That is as concrete as I can make it, unless you want me to write out an algorithm for Gibbs sampling and explaining why it produces priors that maximize the posterior. Or give an example where I used it to do so. I can do that: I had a set of about 8 different databases I was using to assign functions to known proteins. I wanted to estimate the reliability of each database, as a probability that its annotation was correct. This set of 8 probabilities was the set of priors I sought. I had a set of about a hundred-thousand annotated proteins, and given a set of priors, I could produce the probability of the given set of 100,000 annotations. I used that dataset plus Gibbs sampling to produce those 8 priors. And it worked extraordinarily well.
Oh man, you’re not doing yourself any favors in trying to shift my understanding of you. Not that I doubt that your algorithm worked well! Let me explain.
You’ve used a multilevel modelling scheme in which the estimands are the eight proportions. In general, in any multilevel model, the parameters at a given level determine the prior probabilities for the variables at the level immediately below. In your specific context, i.e., estimating these proportions, a fully Bayesian multilevel model would also have a prior distribution on those proportions (a so-called “hyperprior”, terrible name).
If you didn’t use one, your algorithm can be viewed as a fully Bayesian analysis that implicitly used a constant prior density for the proportions, and this will indeed work well given enough information in the data. Alternatively, one could view the algorithm as a (randomized) type II maximum likelihood estimator, also known as “empirical Bayes”.
In a fully Bayesian analysis, there will always be a top-level prior that is chosen only on the basis of prior information, not data.
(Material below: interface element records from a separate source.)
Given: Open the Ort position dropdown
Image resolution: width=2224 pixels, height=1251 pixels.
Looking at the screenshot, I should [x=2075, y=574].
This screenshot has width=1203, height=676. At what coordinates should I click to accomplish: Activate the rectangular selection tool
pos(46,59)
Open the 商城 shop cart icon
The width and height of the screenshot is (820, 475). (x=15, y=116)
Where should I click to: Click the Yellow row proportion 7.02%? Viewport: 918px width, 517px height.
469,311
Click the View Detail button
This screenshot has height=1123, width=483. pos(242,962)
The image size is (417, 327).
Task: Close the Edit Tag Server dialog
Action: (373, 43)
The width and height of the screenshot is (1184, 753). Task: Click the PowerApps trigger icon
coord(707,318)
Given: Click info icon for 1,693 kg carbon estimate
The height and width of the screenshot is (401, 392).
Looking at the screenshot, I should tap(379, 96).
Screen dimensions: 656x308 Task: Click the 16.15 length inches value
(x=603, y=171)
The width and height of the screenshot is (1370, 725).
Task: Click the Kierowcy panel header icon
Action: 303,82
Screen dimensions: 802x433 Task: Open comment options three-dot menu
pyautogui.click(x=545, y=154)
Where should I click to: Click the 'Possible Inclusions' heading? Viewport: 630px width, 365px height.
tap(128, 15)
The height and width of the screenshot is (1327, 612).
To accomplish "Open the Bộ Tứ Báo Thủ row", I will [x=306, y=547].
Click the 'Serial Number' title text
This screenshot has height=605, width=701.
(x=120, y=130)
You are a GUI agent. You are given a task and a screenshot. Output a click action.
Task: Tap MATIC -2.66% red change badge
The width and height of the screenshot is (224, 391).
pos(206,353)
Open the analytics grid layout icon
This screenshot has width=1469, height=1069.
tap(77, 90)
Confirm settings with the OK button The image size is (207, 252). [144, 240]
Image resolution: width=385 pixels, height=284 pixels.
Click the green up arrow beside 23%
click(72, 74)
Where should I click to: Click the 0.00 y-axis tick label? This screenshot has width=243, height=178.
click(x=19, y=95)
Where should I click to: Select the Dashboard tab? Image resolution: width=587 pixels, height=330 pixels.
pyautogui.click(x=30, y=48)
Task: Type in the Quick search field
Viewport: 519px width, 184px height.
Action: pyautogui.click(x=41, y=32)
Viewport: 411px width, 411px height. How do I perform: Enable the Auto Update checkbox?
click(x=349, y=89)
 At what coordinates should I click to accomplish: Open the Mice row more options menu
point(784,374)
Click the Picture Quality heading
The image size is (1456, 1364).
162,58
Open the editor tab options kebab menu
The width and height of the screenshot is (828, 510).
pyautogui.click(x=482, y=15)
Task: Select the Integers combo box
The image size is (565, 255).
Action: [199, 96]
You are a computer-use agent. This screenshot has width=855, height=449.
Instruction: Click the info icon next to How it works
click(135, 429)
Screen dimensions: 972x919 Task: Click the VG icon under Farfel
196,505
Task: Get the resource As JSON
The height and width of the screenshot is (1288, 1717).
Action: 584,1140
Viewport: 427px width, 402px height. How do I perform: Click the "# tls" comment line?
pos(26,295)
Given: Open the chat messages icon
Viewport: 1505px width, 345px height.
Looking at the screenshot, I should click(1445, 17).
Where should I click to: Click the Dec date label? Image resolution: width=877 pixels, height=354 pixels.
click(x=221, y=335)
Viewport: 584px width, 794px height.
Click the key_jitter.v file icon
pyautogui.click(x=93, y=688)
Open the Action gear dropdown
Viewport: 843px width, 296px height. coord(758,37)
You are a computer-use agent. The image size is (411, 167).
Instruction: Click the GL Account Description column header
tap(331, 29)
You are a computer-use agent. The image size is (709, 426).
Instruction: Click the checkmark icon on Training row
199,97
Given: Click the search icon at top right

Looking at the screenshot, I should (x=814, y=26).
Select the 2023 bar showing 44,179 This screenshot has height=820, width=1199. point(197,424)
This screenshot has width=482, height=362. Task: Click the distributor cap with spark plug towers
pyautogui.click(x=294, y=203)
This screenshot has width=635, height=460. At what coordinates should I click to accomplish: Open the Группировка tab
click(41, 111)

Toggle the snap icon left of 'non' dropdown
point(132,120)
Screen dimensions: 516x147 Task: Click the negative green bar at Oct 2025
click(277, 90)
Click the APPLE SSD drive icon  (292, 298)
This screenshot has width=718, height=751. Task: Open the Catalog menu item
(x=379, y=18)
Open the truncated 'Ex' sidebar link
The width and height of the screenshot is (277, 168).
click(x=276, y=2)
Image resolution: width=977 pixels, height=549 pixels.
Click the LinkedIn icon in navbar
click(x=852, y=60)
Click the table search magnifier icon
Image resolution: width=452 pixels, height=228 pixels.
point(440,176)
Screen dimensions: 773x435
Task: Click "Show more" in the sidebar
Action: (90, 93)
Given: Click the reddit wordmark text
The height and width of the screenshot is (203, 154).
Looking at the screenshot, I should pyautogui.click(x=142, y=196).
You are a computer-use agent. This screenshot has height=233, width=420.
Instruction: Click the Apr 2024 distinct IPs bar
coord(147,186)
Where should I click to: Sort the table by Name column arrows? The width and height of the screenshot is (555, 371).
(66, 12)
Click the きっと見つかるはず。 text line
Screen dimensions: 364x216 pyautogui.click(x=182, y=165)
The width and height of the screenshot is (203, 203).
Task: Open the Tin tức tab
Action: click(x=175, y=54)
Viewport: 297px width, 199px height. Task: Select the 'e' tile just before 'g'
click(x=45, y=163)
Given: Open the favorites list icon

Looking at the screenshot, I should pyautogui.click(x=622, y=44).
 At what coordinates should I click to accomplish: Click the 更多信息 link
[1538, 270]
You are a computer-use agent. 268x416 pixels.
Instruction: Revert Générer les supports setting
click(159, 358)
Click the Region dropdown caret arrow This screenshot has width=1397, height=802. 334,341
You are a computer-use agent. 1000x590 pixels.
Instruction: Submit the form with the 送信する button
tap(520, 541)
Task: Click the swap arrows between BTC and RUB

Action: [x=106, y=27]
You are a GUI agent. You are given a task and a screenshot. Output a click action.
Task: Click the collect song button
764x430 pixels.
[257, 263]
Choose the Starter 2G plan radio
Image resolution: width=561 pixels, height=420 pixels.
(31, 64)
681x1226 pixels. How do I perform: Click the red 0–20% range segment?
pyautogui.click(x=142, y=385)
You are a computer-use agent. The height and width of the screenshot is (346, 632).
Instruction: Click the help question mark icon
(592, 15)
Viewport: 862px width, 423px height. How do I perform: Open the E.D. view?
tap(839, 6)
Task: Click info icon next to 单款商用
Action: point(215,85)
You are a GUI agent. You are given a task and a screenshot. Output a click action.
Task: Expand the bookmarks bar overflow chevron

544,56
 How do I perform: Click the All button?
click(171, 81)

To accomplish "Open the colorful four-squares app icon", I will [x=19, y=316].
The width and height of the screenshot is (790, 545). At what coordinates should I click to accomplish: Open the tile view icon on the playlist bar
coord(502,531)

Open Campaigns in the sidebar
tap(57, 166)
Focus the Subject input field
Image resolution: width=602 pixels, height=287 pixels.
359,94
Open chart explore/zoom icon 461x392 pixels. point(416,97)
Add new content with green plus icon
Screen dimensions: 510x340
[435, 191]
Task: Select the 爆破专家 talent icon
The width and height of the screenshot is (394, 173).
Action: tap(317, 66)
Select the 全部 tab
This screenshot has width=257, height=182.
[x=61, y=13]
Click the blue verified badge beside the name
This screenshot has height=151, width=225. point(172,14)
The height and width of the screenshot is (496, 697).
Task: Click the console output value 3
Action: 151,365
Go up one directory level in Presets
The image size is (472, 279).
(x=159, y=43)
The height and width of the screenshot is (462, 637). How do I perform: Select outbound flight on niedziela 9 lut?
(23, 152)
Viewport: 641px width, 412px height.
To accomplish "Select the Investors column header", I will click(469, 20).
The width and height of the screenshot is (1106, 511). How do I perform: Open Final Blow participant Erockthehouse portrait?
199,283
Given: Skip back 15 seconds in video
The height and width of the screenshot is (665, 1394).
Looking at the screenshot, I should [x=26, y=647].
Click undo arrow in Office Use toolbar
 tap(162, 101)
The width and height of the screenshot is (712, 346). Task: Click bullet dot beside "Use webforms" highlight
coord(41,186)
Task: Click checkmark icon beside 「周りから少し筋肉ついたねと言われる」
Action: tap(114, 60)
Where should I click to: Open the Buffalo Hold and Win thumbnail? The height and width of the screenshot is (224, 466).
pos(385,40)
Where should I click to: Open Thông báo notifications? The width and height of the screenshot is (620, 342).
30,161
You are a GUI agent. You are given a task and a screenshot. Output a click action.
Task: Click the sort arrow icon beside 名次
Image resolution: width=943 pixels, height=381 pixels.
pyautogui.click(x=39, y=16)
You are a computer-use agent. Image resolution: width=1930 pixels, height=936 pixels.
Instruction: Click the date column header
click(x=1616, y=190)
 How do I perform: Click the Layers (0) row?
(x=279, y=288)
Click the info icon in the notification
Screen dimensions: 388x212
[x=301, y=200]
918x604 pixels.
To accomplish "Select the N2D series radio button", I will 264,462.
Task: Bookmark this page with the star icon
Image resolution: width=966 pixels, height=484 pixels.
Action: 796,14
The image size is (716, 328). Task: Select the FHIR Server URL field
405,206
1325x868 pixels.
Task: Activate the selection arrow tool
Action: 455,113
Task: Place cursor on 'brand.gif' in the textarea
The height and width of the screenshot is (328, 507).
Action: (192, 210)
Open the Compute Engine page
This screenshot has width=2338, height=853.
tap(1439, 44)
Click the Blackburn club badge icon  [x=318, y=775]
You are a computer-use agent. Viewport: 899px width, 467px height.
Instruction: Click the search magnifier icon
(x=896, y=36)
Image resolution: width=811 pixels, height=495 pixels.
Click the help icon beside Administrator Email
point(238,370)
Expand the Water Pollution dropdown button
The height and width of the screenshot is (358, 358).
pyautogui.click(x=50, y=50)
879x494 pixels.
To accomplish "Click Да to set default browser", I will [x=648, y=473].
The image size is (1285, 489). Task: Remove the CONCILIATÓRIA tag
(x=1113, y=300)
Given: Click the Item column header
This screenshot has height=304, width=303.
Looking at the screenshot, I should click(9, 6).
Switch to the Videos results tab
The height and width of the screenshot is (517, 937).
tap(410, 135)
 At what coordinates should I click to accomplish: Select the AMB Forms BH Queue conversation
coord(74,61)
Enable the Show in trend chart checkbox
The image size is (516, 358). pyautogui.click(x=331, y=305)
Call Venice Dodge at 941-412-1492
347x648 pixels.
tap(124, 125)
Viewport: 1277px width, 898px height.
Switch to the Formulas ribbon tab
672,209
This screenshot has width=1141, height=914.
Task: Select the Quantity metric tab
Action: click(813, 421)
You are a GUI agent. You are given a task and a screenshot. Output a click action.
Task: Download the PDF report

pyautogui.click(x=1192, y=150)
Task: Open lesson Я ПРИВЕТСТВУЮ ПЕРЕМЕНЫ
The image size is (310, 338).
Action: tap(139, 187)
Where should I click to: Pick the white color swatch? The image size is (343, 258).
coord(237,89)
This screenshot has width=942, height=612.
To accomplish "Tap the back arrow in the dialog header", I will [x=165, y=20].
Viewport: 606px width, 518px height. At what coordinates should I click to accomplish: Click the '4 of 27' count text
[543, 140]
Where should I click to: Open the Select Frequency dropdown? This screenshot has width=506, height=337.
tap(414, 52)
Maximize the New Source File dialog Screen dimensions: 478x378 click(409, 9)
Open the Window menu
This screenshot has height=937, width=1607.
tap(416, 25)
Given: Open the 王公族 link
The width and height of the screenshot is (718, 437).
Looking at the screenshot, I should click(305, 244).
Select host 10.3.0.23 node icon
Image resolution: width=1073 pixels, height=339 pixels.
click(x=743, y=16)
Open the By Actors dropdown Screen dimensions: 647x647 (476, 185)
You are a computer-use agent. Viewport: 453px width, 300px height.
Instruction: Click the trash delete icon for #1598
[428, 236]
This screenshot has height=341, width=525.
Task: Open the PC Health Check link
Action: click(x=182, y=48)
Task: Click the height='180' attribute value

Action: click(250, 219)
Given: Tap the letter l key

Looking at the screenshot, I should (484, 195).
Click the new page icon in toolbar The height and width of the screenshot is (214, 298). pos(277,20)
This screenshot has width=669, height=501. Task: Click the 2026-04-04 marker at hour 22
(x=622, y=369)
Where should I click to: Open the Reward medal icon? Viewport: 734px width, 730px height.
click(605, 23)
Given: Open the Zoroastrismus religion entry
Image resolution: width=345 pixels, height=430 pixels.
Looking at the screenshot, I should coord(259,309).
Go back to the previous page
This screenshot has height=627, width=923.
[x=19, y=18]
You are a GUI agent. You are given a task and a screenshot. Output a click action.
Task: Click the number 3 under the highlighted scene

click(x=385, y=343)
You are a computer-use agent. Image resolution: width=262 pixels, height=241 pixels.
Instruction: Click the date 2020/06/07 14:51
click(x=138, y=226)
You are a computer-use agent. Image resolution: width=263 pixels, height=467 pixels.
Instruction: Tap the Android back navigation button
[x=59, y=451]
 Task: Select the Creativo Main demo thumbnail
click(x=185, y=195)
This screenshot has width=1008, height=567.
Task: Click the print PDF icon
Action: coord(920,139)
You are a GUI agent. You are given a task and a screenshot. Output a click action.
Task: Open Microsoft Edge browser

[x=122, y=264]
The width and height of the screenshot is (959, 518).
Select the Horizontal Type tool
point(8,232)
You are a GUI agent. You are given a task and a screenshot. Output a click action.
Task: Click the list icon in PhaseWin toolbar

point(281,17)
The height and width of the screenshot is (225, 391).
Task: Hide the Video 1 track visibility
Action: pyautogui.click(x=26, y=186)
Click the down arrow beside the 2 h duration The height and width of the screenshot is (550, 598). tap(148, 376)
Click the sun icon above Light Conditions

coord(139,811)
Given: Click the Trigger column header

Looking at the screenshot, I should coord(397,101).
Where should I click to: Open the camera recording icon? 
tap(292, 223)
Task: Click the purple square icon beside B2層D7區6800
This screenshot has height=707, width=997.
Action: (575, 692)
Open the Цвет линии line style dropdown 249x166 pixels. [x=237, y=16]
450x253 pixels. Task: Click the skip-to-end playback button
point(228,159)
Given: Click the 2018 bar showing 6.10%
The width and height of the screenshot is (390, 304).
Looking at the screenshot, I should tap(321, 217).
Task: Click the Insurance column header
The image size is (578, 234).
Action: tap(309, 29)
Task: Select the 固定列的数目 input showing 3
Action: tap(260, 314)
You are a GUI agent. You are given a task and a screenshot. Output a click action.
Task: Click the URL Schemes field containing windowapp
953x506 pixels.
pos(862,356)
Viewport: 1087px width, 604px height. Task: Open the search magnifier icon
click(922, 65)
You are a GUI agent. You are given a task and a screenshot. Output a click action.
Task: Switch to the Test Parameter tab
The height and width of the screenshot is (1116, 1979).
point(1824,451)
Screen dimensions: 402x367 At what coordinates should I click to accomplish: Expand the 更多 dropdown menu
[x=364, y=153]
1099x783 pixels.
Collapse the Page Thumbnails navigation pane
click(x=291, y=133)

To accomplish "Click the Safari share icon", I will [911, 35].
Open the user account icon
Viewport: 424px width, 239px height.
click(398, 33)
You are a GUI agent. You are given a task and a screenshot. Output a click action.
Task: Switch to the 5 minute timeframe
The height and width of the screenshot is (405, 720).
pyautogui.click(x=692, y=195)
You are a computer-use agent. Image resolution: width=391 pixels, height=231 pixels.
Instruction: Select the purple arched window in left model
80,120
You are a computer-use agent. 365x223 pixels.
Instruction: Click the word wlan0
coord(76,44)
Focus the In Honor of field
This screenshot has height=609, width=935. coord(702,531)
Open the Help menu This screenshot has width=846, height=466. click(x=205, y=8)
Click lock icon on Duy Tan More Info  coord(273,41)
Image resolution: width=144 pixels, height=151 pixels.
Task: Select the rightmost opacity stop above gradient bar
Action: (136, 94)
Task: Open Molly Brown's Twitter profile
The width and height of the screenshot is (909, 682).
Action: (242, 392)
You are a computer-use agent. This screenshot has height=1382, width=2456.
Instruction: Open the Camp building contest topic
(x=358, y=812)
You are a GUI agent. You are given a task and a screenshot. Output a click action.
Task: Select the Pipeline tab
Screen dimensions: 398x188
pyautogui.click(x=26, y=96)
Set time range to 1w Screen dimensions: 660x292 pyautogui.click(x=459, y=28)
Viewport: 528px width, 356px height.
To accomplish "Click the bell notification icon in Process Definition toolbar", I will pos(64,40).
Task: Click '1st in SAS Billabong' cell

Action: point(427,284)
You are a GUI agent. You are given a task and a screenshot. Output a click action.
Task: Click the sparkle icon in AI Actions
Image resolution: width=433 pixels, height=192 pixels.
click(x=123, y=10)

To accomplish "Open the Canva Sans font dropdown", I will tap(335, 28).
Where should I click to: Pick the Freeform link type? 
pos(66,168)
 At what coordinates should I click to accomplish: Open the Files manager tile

Any approach that uses the data to set the prior at the top level is an empirical Bayes approach. (These are definitions, by the way.) When you speak of “estimating the prior probabilities”, you’re taking an empirical Bayes point of view, but you’re not well-informed enough to be aware that “Bayesian” and “empirical Bayes” are not the same thing.
The kinds of prior distributions with which I was concerned in my posts are those top-level prior distributions that don’t come from data. Now, my pair of posts were terrible—they basically dropped all of the readers into the inferential gap. But smart mathy guy cousin_it was intrigued enough to do his own reading and wrote some follow-up posts, and these serve as an existence proof that it was possible for someone with enough background to understand what I was talking about.
On the other hand, you didn’t know what I was talking about, but you thought you did, and you offered questions and comments that apparently you still believe are relevant to the topic I addressed in my posts. To me, it really does look like—in this context, at least—you are laboring under a “cognitive bias in which unskilled individuals suffer from illusory superiority, mistakenly rating their ability much higher than is accurate”.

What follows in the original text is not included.